▶ **Exercise**:
Where does the string "label" occur in the entries below? Copy every line where it does.

<<<<

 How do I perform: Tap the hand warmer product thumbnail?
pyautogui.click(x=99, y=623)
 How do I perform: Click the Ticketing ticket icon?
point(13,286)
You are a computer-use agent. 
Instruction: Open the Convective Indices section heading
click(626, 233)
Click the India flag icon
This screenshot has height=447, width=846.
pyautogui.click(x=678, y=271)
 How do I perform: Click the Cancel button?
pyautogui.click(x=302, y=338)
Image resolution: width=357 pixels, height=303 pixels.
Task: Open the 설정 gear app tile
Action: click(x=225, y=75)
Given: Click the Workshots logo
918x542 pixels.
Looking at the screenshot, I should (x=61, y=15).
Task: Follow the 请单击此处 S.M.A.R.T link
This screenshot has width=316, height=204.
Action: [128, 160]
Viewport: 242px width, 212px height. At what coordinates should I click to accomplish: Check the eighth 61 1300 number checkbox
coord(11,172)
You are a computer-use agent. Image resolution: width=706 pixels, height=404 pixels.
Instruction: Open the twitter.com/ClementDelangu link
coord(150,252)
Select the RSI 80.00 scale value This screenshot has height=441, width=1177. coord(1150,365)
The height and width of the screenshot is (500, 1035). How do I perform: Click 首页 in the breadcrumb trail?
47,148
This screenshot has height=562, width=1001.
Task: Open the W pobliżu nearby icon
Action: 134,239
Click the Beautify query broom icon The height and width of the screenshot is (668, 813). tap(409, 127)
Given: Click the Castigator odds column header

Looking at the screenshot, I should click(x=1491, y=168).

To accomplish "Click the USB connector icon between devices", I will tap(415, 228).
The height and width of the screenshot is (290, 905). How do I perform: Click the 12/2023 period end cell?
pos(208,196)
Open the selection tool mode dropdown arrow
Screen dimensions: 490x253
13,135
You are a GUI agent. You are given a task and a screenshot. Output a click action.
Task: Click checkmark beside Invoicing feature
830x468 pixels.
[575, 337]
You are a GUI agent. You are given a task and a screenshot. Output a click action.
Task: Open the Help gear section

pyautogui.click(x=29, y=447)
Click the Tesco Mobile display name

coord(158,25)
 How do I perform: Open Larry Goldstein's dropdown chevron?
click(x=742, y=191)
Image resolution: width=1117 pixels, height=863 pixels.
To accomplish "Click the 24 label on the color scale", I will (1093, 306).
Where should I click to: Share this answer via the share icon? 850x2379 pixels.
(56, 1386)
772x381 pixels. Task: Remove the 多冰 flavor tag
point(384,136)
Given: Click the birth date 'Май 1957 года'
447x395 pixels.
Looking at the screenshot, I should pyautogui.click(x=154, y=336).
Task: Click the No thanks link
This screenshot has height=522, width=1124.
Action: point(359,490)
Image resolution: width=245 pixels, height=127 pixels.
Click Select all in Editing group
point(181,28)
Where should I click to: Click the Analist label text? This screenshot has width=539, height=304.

>>>>

▶ **Solution to the exercise**:
To accomplish "Click the 24 label on the color scale", I will (1093, 306).
Where should I click to: Click the Analist label text? This screenshot has width=539, height=304.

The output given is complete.